:: Objective ::
Rewrite the items as a JSON list of strings with one string per line, leaving out blank lines, covering only the stretch that starts with the line containing "The height and width of the screenshot is (328, 1568)." and runs through the line containing "coord(161,369)".

◆ ◆ ◆ ◆

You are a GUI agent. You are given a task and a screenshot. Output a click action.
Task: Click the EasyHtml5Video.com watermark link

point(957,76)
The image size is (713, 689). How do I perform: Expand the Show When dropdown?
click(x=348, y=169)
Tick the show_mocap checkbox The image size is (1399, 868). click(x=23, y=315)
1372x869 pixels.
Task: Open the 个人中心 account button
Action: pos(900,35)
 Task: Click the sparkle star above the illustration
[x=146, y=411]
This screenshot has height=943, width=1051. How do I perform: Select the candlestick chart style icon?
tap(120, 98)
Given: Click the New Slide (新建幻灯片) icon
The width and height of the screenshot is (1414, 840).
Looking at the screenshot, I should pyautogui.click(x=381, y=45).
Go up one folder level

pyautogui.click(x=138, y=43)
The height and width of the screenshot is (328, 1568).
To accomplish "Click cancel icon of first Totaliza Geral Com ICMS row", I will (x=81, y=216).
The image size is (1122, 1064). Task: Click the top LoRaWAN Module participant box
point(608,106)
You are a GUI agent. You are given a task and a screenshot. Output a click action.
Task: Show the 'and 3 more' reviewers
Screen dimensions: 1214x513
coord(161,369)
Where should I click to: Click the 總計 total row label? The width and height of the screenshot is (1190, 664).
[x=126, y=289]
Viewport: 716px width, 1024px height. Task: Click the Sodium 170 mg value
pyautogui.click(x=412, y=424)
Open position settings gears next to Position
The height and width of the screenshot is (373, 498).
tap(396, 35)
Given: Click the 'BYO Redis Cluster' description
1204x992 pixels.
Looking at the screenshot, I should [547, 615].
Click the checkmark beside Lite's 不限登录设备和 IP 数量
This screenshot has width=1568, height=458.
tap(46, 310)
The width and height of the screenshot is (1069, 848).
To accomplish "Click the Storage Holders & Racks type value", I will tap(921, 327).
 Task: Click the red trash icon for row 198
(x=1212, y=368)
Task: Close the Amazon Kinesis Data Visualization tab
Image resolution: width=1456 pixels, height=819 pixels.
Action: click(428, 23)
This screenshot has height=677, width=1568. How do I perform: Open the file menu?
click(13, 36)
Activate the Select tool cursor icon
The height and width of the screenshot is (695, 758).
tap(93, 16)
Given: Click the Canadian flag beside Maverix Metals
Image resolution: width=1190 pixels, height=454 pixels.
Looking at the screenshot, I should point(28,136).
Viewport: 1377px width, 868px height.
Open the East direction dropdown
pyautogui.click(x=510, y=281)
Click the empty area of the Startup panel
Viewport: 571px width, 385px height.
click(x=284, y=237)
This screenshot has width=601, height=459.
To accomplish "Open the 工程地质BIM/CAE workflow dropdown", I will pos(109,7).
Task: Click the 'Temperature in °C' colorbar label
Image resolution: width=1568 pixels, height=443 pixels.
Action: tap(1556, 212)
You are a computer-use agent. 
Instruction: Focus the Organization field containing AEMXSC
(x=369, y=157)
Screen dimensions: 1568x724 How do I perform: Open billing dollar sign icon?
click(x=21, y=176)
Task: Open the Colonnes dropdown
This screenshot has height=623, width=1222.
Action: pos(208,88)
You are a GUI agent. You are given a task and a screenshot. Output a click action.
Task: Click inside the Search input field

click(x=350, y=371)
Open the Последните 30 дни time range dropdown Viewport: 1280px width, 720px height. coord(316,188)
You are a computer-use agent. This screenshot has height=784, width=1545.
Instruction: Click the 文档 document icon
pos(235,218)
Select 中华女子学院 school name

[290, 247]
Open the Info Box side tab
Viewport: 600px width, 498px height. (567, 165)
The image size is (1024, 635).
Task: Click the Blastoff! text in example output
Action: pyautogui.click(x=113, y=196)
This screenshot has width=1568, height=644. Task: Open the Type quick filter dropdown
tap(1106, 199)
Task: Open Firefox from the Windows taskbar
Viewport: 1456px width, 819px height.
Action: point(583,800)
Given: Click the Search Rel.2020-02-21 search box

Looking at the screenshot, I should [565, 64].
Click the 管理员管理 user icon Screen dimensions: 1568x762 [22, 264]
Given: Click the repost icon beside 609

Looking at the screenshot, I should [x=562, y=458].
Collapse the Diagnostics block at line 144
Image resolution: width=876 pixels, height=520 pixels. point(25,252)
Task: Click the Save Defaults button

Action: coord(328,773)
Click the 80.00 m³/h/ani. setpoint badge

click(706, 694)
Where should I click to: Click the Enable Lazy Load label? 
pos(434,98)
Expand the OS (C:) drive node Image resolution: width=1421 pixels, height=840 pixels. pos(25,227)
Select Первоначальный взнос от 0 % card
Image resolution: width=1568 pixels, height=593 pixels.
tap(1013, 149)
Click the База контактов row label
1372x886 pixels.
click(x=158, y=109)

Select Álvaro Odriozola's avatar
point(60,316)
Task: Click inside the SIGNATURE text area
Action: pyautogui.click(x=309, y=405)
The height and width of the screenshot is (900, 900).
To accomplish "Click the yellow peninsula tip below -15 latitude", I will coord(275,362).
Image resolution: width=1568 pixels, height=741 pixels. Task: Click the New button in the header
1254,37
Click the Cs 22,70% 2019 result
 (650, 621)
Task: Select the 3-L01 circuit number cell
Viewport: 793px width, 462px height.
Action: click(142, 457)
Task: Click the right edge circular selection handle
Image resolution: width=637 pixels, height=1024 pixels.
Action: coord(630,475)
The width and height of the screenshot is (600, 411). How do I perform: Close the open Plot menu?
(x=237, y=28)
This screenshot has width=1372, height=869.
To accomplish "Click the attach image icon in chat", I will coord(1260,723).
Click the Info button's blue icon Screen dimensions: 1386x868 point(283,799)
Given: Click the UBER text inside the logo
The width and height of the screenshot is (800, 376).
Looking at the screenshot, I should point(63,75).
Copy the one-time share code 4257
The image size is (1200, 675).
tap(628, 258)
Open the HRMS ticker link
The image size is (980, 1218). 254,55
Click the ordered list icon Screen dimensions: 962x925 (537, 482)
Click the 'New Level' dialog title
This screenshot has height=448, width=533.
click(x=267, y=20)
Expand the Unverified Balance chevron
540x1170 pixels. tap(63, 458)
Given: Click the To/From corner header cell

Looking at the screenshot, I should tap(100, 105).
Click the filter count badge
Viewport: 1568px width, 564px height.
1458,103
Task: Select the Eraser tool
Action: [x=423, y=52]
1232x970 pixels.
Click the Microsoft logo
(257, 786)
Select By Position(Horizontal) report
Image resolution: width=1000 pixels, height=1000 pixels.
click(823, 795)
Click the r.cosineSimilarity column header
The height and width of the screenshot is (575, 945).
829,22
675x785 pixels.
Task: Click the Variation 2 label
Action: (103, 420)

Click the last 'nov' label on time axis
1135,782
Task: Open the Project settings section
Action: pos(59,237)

◆ ◆ ◆ ◆

:: Solution for this exercise ::
[
  "The height and width of the screenshot is (328, 1568).",
  "To accomplish \"Click cancel icon of first Totaliza Geral Com ICMS row\", I will (x=81, y=216).",
  "The image size is (1122, 1064). Task: Click the top LoRaWAN Module participant box",
  "point(608,106)",
  "You are a GUI agent. You are given a task and a screenshot. Output a click action.",
  "Task: Show the 'and 3 more' reviewers",
  "Screen dimensions: 1214x513",
  "coord(161,369)"
]